---------- RECORD EXCERPTS ----------

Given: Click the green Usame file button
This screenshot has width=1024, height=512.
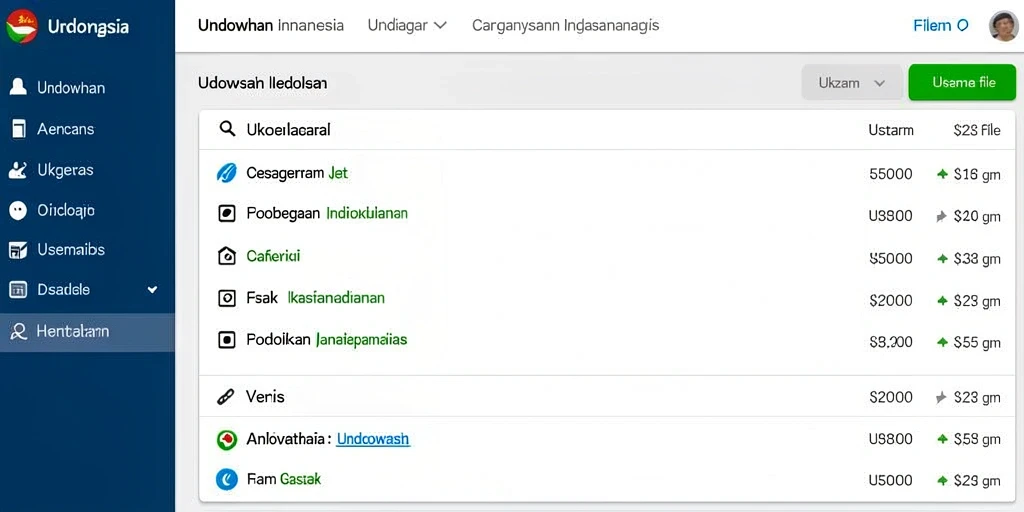Looking at the screenshot, I should pos(963,82).
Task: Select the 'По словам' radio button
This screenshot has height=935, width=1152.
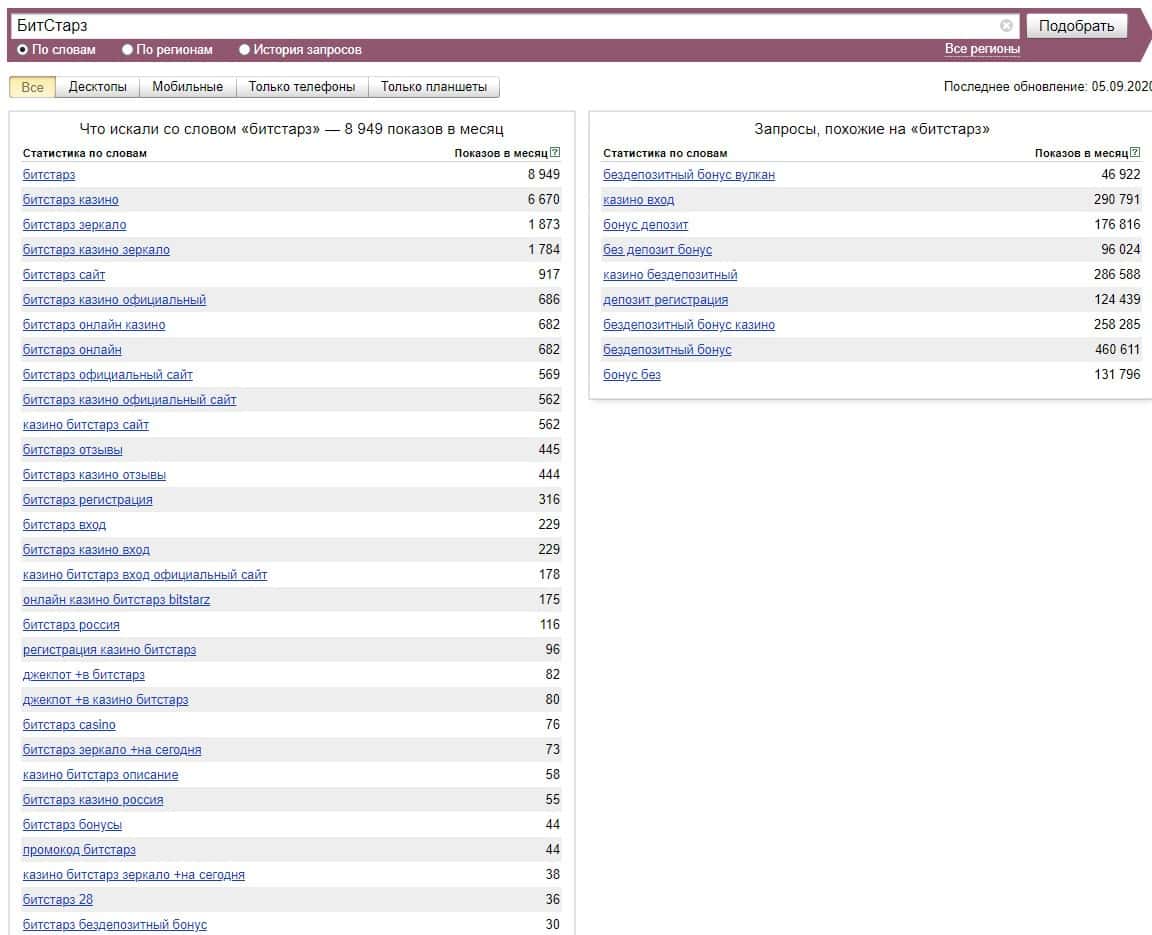Action: 23,49
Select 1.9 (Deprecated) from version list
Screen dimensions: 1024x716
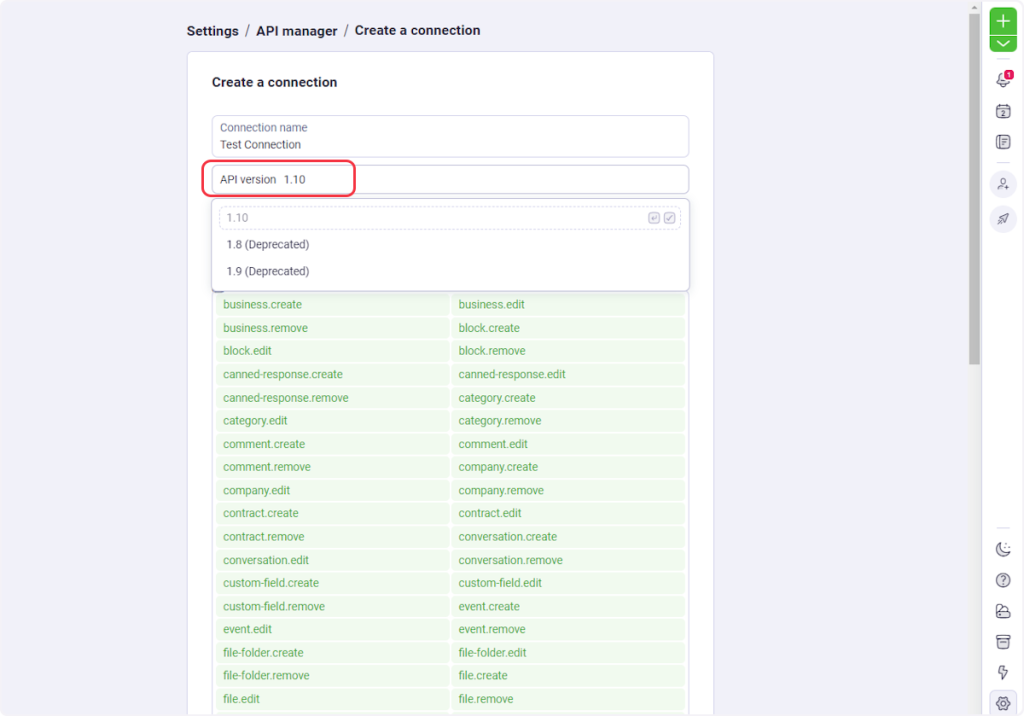(268, 272)
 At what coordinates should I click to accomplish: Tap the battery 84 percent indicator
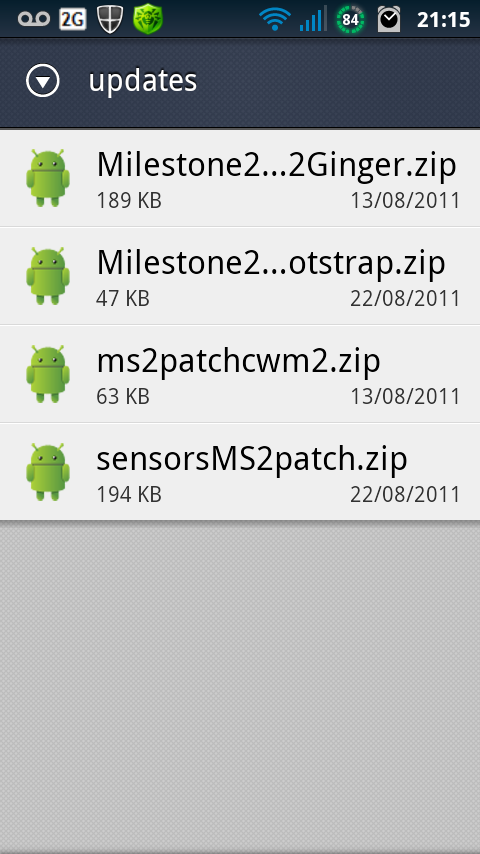click(x=350, y=20)
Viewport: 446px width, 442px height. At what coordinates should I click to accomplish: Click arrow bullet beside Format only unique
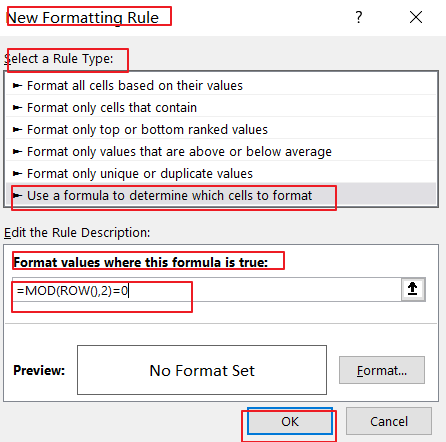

----------

▸ **GIVEN EXERCISE**
Please print all of the lines above word for word, leaving out the pictures.

▸ **RESULT FOR THIS TASK**
Given: Click the green Usame file button
This screenshot has width=1024, height=512.
Looking at the screenshot, I should pos(963,82).
Task: Select the 'По словам' radio button
This screenshot has height=935, width=1152.
Action: 23,49
Select 1.9 (Deprecated) from version list
Screen dimensions: 1024x716
(268, 272)
 At what coordinates should I click to accomplish: Tap the battery 84 percent indicator
click(x=350, y=20)
Viewport: 446px width, 442px height. At what coordinates should I click to accomplish: Click arrow bullet beside Format only unique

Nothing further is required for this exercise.